> **Exercise details**
Only part of the listing is needed, namely the lines from its start through the line with "This screenshot has height=841, width=939.", and they should be retyped exactly.

____________________

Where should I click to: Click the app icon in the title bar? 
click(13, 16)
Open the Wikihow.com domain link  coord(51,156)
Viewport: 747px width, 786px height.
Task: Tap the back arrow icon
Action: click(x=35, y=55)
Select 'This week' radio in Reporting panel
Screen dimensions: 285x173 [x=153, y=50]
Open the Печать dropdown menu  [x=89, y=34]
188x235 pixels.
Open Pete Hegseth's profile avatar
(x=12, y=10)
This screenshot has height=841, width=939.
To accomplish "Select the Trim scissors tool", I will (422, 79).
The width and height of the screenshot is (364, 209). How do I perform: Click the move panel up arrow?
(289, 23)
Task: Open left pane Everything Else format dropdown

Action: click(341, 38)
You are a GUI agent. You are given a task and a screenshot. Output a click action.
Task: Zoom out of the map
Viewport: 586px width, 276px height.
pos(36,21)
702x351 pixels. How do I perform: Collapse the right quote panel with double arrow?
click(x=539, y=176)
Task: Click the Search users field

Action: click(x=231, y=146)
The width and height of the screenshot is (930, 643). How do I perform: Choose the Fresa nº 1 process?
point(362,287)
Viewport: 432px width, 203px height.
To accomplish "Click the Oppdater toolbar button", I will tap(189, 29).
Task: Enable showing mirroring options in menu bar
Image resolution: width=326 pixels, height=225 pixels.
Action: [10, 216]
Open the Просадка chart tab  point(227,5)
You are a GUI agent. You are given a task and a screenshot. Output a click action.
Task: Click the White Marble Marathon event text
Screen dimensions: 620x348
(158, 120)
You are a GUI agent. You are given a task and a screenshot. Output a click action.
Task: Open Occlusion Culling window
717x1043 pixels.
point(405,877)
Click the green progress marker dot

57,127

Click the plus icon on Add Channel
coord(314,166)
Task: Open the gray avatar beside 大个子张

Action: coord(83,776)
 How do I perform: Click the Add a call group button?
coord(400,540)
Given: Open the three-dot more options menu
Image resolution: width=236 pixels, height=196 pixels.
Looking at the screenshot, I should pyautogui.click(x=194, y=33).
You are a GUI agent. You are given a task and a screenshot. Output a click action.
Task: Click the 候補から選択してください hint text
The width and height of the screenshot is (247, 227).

____________________

> **Finished exercise**
Where should I click to: Click the app icon in the title bar? 
click(13, 16)
Open the Wikihow.com domain link  coord(51,156)
Viewport: 747px width, 786px height.
Task: Tap the back arrow icon
Action: click(x=35, y=55)
Select 'This week' radio in Reporting panel
Screen dimensions: 285x173 [x=153, y=50]
Open the Печать dropdown menu  [x=89, y=34]
188x235 pixels.
Open Pete Hegseth's profile avatar
(x=12, y=10)
This screenshot has height=841, width=939.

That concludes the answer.